## Derived Dataset

Another pretty common operation is to transform the dataset into another dataset according to a method of some kind, such as grouping rows according to some criteria. When a dataset undergoes a transoformation like that we call it a derivative. There are currently only two basic derivatives available in Dataset with the plan to add more as they are needed: groupBy and movingAverage.

### GroupBy

A groupBy operation involves splitting the data into groups based on a specific column, applying a function to the rows in each group and combining the results into a single dataset.

For example, when grouping the following dataset by the "state" column:

state | value |
---|---|

MA | 130000 |

MA | 420 |

AZ | 2900 |

AZ | 4 |

The result of the call:

ds.groupBy("state", ["value"]);

state | value |
---|---|

MA | 130420 |

AZ | 2904 |

By default the groupBy will sum up the values in the rows, but you can pass any method as an options argument like so:

### CountBy

A countBy operation involves counting the number of occurances of each unique value in a specified column. Those values are then set as another column called "count."
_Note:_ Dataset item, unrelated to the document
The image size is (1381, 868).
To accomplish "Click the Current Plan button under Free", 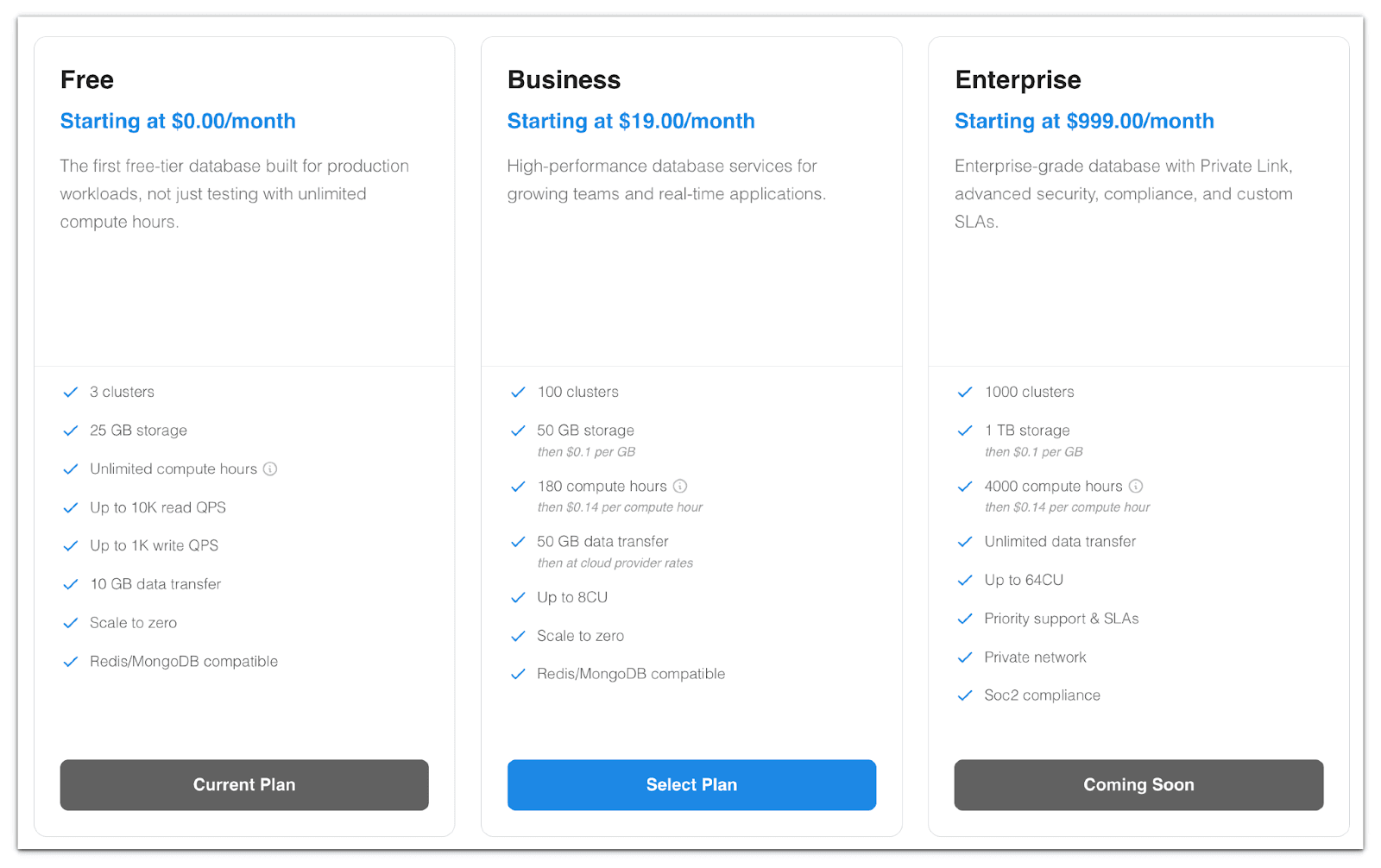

For example, when counting the following dataset by the "state" column:

state | value |
---|---|

MA | 130000 |

MA | 420 |

AZ | 2900 |

AZ | 4 |

The result of the call:

ds.countBy("state");

state | count |
---|---|

MA | 2 |

AZ | 2 |

### Moving Average

A moving average of size N is a new sequence that is computed by taking the mean (or any other method) of the subsequences of N terms. For example, taking the moving average with a window size of 3 of the following dataset:

key | value |
---|---|

A | 130000 |

B | 420 |

C | 1000 |

D | 200 |

E | 2900 |

F | 4 |

Like so:

ds.movingAverage("value");Will result in the following table:

key | value | (explanation - NOT IN TABLE) |
---|---|---|

C | 43806 | (130000 + 420 + 1000)/3 |

D | 540 | (420 + 1000 + 200)/3 |

E | 1366 | (1000 + 200 + 2900)/3 |

F | 1034 | (200 + 2900 + 4)/3 |

Note that you can also specify multiple columns like so:

ds.movingAverage(["A", "B", "C"]);And an alternate method like so:

ds.movingAverage(["A", "B", "C"], { method : _.sum });

### Syncing Behavior

If you are creating a derived dataset from a dataset that is syncable, you can
subscribe to derived dataset's`change`

event.

Because of the inherent nature of a derived dataset, even the smallest change in your original data can cause many changes in your derived dataset. At the moment, those changes are not encompased in a set of deltas. Instead, the derived dataset gets recomputed. This is an expensive operation, but it reduces the code complexity substantially. We are open to discussing a better way of handling this situation, but for now, this works.